## 文書の抜粋

========

AD57に後漢の光武帝より、奴國王へ授与された金印『漢委倭奴國王』は、博多湾の志賀島で出土しました。これが『倭奴國』です。中平年間(AD184-189)の邪馬台国の女王卑弥呼の"中平"鉄刀の朝貢記録は消されました(シリーズ2)。248年の女王卑弥呼没後、九州北部は畿内系土器に席巻されました。
九州北部の糸島市の平原遺跡でわずかに残った第2代女王壷与の記録が265年の西晋にあります。265年-400年、中国古文書には、『倭奴國』、『倭國』、『日本國』、どれも何も記録がありません。400年-480年頃に、中国南朝に倭五王の記録があります。これは「畿内の倭國」です。

 

「畿内の倭國」は6世紀初頭に男系の後継者が途絶えます。507年に応神天皇の5代曽孫の継体天皇が、前天皇の皇女を皇后として即位します。ここからが唐書の『日本國』です。「畿内の倭國」は直系の男系が断絶し、応神天皇の5代曽孫の継体天皇の男系へと系譜が変わっています。「継体天皇の男系」=『日本國』だと思います。「畿内の倭國」は直系の男系が断絶しましたが、一族郎党は勢力を維持していたと考えられます。つまり「畿内の倭國」=『倭國』と「継体天皇の男系」=『日本國』が並立していた状態です。『倭國』はAD57の九州北部の古の倭奴国である。『日本國』は倭国の別種つまり古の"邪馬壹國"の系列だった。奈良時代前半までこの状態が続いた。

========

## 提供された行
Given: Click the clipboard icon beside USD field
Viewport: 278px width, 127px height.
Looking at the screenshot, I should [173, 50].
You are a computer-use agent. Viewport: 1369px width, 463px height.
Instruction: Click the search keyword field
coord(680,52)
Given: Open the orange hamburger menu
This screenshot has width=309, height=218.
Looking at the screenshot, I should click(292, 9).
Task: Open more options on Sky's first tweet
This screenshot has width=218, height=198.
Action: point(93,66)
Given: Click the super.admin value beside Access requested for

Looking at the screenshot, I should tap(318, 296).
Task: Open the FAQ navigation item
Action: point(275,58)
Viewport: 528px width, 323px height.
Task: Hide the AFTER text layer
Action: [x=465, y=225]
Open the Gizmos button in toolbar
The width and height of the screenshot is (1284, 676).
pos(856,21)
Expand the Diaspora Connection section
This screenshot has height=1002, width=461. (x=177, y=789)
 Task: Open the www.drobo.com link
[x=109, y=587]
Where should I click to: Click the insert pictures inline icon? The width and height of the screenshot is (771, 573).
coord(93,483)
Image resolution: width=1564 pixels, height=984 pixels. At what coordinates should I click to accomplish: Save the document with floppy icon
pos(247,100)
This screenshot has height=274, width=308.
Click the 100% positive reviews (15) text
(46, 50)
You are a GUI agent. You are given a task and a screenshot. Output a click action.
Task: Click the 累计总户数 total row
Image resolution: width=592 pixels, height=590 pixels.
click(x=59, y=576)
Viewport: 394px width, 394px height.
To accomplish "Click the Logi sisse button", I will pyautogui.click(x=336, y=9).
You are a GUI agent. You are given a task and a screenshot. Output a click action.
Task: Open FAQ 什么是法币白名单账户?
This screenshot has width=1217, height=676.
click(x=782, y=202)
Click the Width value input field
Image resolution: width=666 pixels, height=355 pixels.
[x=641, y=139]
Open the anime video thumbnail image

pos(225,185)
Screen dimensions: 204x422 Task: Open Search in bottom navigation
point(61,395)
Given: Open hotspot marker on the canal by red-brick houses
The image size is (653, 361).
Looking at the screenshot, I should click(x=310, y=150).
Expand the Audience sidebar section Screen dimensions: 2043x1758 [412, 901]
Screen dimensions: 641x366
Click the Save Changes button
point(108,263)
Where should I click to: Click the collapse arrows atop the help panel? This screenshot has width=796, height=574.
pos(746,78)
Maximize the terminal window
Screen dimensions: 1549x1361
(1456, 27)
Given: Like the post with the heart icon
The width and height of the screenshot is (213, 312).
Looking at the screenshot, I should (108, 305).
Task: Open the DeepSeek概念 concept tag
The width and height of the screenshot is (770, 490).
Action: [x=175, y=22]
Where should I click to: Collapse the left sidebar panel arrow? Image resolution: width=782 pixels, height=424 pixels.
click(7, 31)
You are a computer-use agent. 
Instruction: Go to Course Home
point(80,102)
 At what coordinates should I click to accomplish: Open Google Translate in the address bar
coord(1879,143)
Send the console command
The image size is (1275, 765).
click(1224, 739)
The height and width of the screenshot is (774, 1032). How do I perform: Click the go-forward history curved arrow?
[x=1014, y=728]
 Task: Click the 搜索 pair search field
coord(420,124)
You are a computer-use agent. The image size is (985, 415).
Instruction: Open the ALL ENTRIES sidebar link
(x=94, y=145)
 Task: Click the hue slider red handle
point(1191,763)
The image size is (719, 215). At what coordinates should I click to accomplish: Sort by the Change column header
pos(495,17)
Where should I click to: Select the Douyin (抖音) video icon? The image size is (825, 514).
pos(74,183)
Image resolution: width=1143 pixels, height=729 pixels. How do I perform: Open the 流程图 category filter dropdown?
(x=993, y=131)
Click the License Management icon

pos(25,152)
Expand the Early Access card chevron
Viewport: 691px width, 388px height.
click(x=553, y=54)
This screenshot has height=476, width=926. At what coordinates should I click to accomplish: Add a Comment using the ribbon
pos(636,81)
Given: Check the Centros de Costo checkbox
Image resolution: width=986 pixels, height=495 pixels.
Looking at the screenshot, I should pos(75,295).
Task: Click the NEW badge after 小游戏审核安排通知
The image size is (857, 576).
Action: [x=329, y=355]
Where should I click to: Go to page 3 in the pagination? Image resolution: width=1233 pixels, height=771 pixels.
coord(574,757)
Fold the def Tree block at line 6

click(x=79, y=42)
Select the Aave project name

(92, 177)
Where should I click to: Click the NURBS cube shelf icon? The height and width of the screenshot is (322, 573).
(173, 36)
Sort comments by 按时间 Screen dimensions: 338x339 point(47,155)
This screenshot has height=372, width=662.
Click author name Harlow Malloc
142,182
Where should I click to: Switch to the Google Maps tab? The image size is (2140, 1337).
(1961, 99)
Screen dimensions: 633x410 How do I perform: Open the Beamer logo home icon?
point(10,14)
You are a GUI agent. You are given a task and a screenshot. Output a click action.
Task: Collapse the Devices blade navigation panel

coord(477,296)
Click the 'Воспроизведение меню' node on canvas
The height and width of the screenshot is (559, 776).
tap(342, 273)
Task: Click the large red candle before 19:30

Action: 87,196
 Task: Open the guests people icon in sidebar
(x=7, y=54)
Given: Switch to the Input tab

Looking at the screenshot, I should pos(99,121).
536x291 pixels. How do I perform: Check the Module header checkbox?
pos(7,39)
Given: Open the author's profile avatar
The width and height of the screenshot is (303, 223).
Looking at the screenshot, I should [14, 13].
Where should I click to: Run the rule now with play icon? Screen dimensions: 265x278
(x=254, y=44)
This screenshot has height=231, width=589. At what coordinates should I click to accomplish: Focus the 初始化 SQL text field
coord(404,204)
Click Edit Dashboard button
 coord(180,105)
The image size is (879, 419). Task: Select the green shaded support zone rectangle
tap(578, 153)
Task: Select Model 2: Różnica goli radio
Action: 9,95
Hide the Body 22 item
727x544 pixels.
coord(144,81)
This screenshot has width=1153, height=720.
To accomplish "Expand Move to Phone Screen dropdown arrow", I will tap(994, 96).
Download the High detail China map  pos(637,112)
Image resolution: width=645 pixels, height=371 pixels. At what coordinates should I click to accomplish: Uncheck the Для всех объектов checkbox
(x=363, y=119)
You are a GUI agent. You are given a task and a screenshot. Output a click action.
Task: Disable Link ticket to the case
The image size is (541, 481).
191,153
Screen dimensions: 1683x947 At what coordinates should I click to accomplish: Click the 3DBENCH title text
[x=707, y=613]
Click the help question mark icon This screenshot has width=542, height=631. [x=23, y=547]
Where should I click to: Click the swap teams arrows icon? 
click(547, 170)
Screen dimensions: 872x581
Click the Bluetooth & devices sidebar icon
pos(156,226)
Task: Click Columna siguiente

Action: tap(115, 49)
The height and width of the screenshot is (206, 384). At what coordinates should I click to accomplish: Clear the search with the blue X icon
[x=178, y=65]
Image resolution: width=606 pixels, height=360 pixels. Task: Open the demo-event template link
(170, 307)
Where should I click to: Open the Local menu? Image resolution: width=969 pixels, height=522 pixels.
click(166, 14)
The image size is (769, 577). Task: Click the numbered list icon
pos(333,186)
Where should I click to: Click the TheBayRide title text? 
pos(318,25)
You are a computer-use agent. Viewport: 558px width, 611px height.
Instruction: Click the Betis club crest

========

## 課題一覧
1) 文書の抜粋によれば、後漢の光武帝から奴國王に授与された金印はどこで出土したかを答えよ。
2) 文書の抜粋を、「九州北部の糸島市の平原遺跡で」という語の箇所から始めて「代前半までこの状態が続いた。」の後で止め、その中の「継体天皇」を「継體天皇」に置き換えて書き改めよ。

## 解答一覧
1) 博多湾の志賀島で出土した。

2)
九州北部の糸島市の平原遺跡でわずかに残った第2代女王壷与の記録が265年の西晋にあります。265年-400年、中国古文書には、『倭奴國』、『倭國』、『日本國』、どれも何も記録がありません。400年-480年頃に、中国南朝に倭五王の記録があります。これは「畿内の倭國」です。

 

「畿内の倭國」は6世紀初頭に男系の後継者が途絶えます。507年に応神天皇の5代曽孫の継體天皇が、前天皇の皇女を皇后として即位します。ここからが唐書の『日本國』です。「畿内の倭國」は直系の男系が断絶し、応神天皇の5代曽孫の継體天皇の男系へと系譜が変わっています。「継體天皇の男系」=『日本國』だと思います。「畿内の倭國」は直系の男系が断絶しましたが、一族郎党は勢力を維持していたと考えられます。つまり「畿内の倭國」=『倭國』と「継體天皇の男系」=『日本國』が並立していた状態です。『倭國』はAD57の九州北部の古の倭奴国である。『日本國』は倭国の別種つまり古の"邪馬壹國"の系列だった。奈良時代前半までこの状態が続いた。